> **SUPPLIED MATERIAL**
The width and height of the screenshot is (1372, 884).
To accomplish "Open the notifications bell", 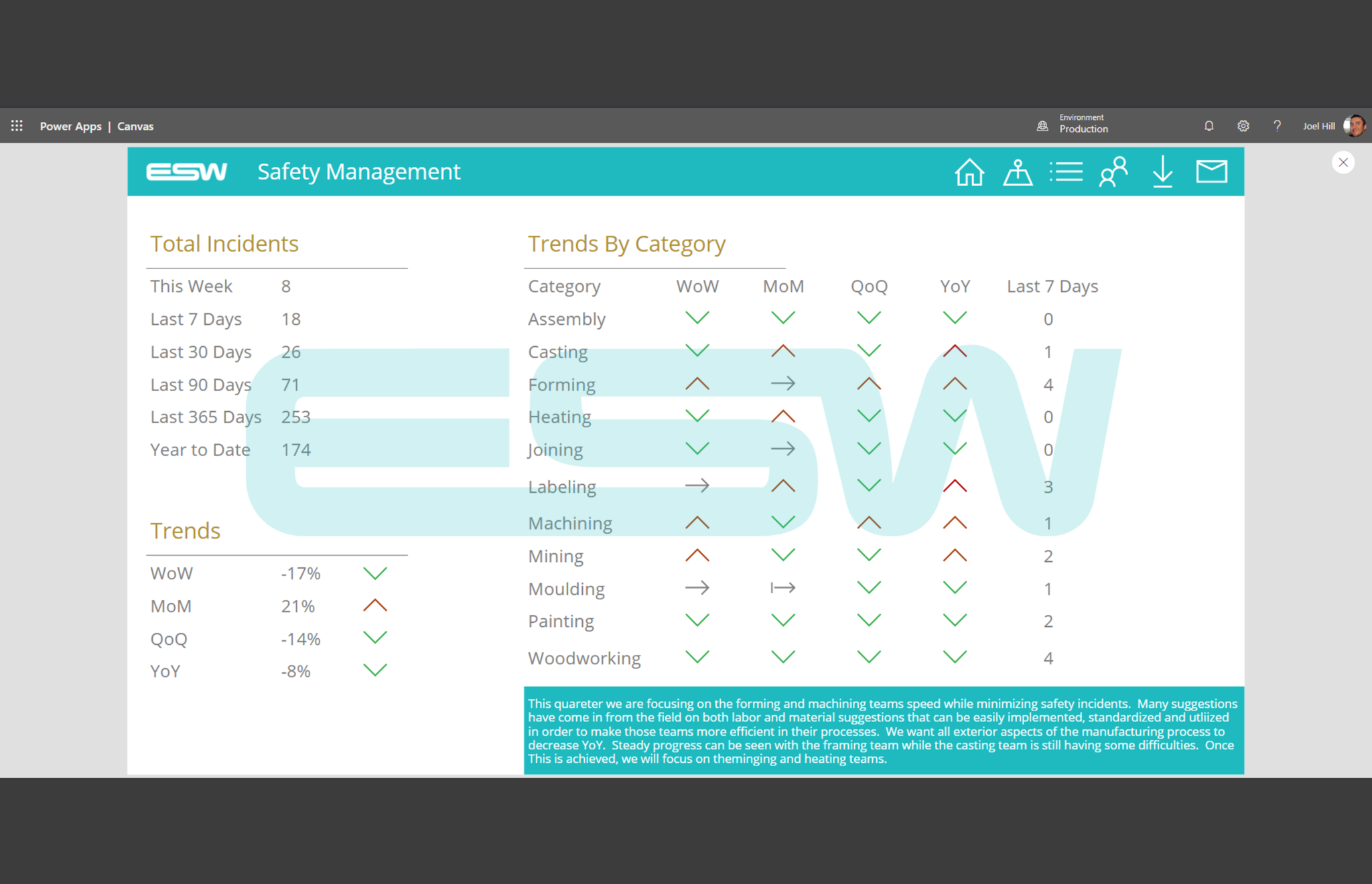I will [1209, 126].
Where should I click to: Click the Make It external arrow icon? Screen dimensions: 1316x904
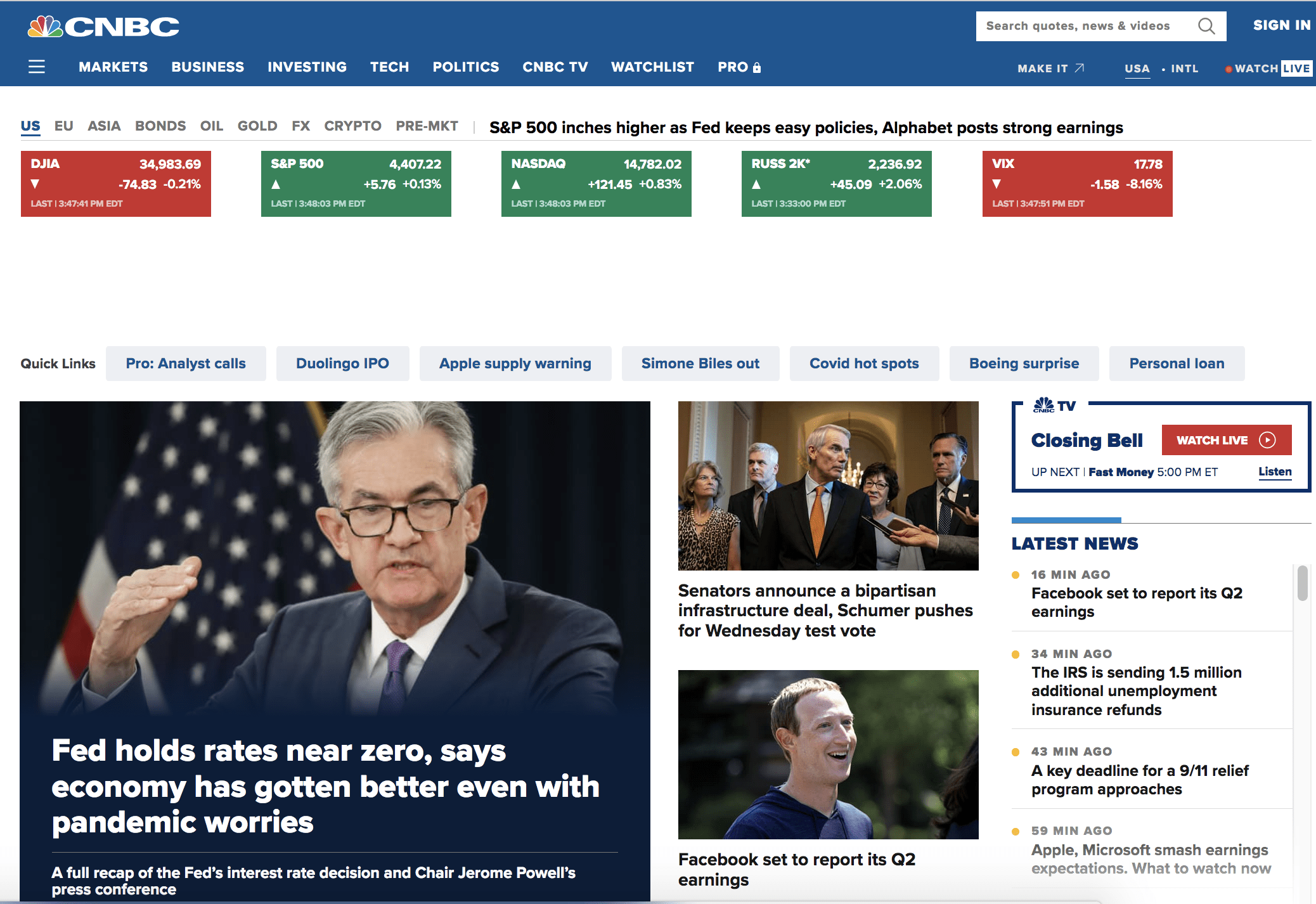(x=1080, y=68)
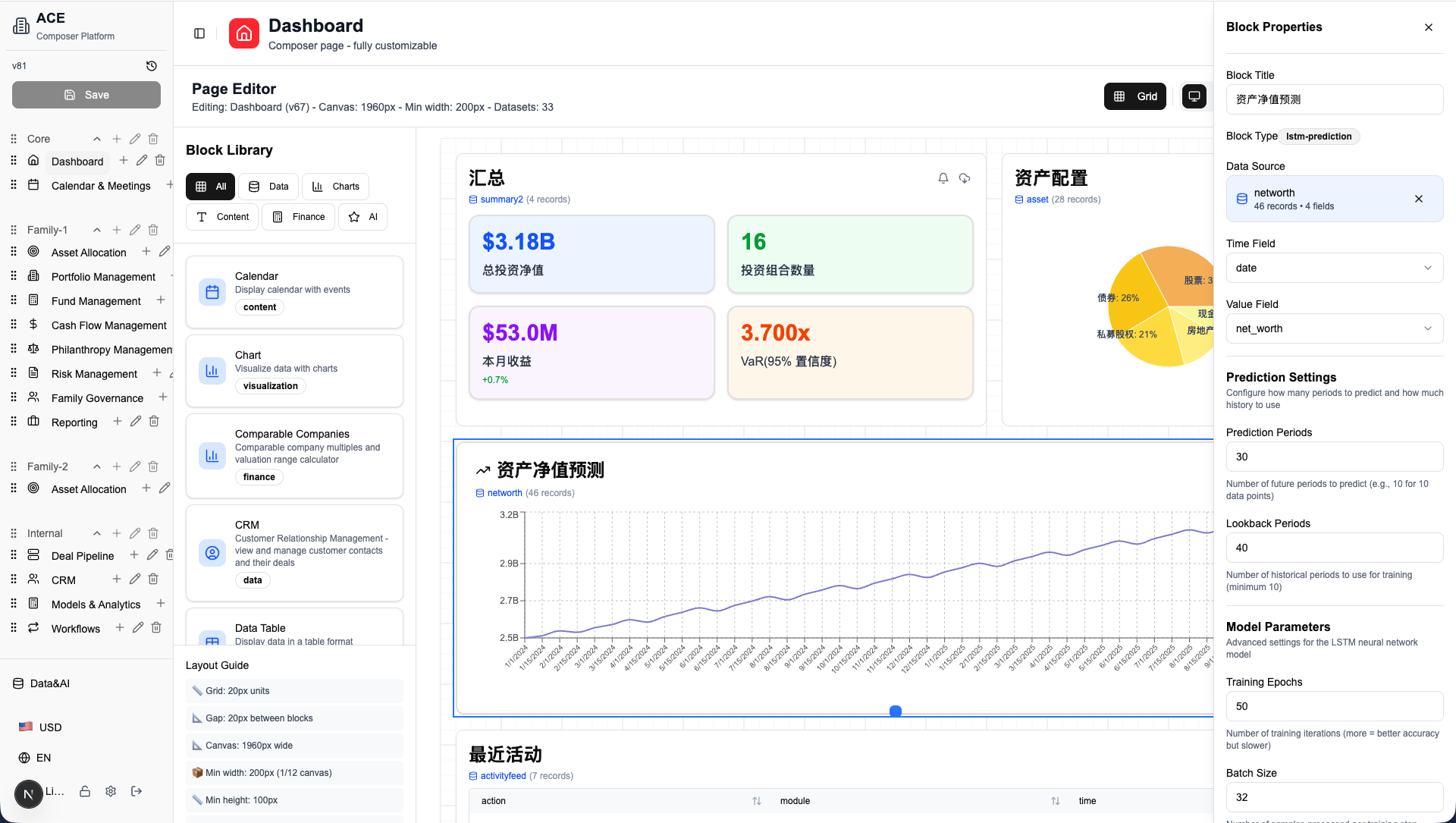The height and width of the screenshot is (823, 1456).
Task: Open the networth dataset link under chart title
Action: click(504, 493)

> **GOAL OF THE EXERCISE**
Copy out every line of the records above, from the line containing "Where should I" down to the end of the records, and omit the pictures.

> **RESPONSE FOR THIS EXERCISE**
Where should I click to: Click the Make It external arrow icon? Screen dimensions: 1316x904
(x=1080, y=68)
The height and width of the screenshot is (823, 1456).
Task: Open the networth dataset link under chart title
Action: click(504, 493)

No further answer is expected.